PROBLEM REQUIREMENTS ::
Rewrite the lines below, changing each "GUI agent" to "interface assistant" and leaving everything else as it is.

Dataset records
--------------------

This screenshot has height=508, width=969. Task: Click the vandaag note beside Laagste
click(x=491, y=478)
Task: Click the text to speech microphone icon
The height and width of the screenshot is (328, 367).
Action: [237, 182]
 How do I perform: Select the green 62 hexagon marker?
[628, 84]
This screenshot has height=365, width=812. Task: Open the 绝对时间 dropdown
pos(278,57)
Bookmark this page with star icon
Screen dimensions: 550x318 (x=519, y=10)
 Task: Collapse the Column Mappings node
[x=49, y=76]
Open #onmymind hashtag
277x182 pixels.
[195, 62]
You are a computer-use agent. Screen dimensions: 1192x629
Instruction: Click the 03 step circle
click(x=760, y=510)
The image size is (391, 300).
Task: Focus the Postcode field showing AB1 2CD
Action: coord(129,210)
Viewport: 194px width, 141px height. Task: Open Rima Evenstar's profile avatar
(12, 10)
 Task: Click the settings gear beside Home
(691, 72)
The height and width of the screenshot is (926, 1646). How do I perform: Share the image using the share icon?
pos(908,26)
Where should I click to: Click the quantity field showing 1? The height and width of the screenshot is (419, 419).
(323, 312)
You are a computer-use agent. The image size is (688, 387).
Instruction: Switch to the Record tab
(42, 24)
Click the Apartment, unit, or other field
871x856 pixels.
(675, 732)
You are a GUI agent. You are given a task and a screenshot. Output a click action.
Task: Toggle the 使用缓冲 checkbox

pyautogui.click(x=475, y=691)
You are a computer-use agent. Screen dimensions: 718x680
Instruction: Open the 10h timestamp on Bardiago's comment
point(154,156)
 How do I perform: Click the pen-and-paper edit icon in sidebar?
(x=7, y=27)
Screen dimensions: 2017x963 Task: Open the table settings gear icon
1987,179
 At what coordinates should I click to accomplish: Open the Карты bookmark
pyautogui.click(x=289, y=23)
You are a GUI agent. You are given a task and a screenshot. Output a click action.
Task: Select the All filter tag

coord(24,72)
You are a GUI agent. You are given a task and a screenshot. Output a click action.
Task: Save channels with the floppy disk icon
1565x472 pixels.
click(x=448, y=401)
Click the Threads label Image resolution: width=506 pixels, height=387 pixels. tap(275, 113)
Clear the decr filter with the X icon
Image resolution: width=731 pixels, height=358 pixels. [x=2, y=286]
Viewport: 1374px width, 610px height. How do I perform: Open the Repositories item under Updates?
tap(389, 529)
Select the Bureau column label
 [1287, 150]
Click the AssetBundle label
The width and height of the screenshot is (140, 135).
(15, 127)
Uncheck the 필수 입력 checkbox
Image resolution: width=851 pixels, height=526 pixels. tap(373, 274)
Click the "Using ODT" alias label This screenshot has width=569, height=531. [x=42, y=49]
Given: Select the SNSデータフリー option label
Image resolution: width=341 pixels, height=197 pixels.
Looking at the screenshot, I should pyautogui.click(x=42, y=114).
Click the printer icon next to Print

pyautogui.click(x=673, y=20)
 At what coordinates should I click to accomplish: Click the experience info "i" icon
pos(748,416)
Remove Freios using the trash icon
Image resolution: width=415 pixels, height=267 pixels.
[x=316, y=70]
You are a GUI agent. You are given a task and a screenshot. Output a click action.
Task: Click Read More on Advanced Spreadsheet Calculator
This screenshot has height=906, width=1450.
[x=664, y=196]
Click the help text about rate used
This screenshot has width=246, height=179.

--------------------

EXERCISE RESPONSE ::
This screenshot has height=508, width=969. Task: Click the vandaag note beside Laagste
click(x=491, y=478)
Task: Click the text to speech microphone icon
The height and width of the screenshot is (328, 367).
Action: [237, 182]
 How do I perform: Select the green 62 hexagon marker?
[628, 84]
This screenshot has height=365, width=812. Task: Open the 绝对时间 dropdown
pos(278,57)
Bookmark this page with star icon
Screen dimensions: 550x318 (x=519, y=10)
 Task: Collapse the Column Mappings node
[x=49, y=76]
Open #onmymind hashtag
277x182 pixels.
[195, 62]
You are a computer-use agent. Screen dimensions: 1192x629
Instruction: Click the 03 step circle
click(x=760, y=510)
The image size is (391, 300).
Task: Focus the Postcode field showing AB1 2CD
Action: coord(129,210)
Viewport: 194px width, 141px height. Task: Open Rima Evenstar's profile avatar
(12, 10)
 Task: Click the settings gear beside Home
(691, 72)
The height and width of the screenshot is (926, 1646). How do I perform: Share the image using the share icon?
pos(908,26)
Where should I click to: Click the quantity field showing 1? The height and width of the screenshot is (419, 419).
(323, 312)
You are a computer-use agent. The image size is (688, 387).
Instruction: Switch to the Record tab
(42, 24)
Click the Apartment, unit, or other field
871x856 pixels.
(675, 732)
You are a interface assistant. You are given a task and a screenshot. Output a click action.
Task: Toggle the 使用缓冲 checkbox

pyautogui.click(x=475, y=691)
You are a computer-use agent. Screen dimensions: 718x680
Instruction: Open the 10h timestamp on Bardiago's comment
point(154,156)
 How do I perform: Click the pen-and-paper edit icon in sidebar?
(x=7, y=27)
Screen dimensions: 2017x963 Task: Open the table settings gear icon
1987,179
 At what coordinates should I click to accomplish: Open the Карты bookmark
pyautogui.click(x=289, y=23)
You are a interface assistant. You are given a task and a screenshot. Output a click action.
Task: Select the All filter tag

coord(24,72)
You are a interface assistant. You are given a task and a screenshot. Output a click action.
Task: Save channels with the floppy disk icon
1565x472 pixels.
click(x=448, y=401)
Click the Threads label Image resolution: width=506 pixels, height=387 pixels. tap(275, 113)
Clear the decr filter with the X icon
Image resolution: width=731 pixels, height=358 pixels. [x=2, y=286]
Viewport: 1374px width, 610px height. How do I perform: Open the Repositories item under Updates?
tap(389, 529)
Select the Bureau column label
 [1287, 150]
Click the AssetBundle label
The width and height of the screenshot is (140, 135).
(15, 127)
Uncheck the 필수 입력 checkbox
Image resolution: width=851 pixels, height=526 pixels. tap(373, 274)
Click the "Using ODT" alias label This screenshot has width=569, height=531. [x=42, y=49]
Given: Select the SNSデータフリー option label
Image resolution: width=341 pixels, height=197 pixels.
Looking at the screenshot, I should pyautogui.click(x=42, y=114).
Click the printer icon next to Print

pyautogui.click(x=673, y=20)
 At what coordinates should I click to accomplish: Click the experience info "i" icon
pos(748,416)
Remove Freios using the trash icon
Image resolution: width=415 pixels, height=267 pixels.
[x=316, y=70]
You are a interface assistant. You are given a task and a screenshot. Output a click action.
Task: Click Read More on Advanced Spreadsheet Calculator
This screenshot has height=906, width=1450.
[x=664, y=196]
Click the help text about rate used
This screenshot has width=246, height=179.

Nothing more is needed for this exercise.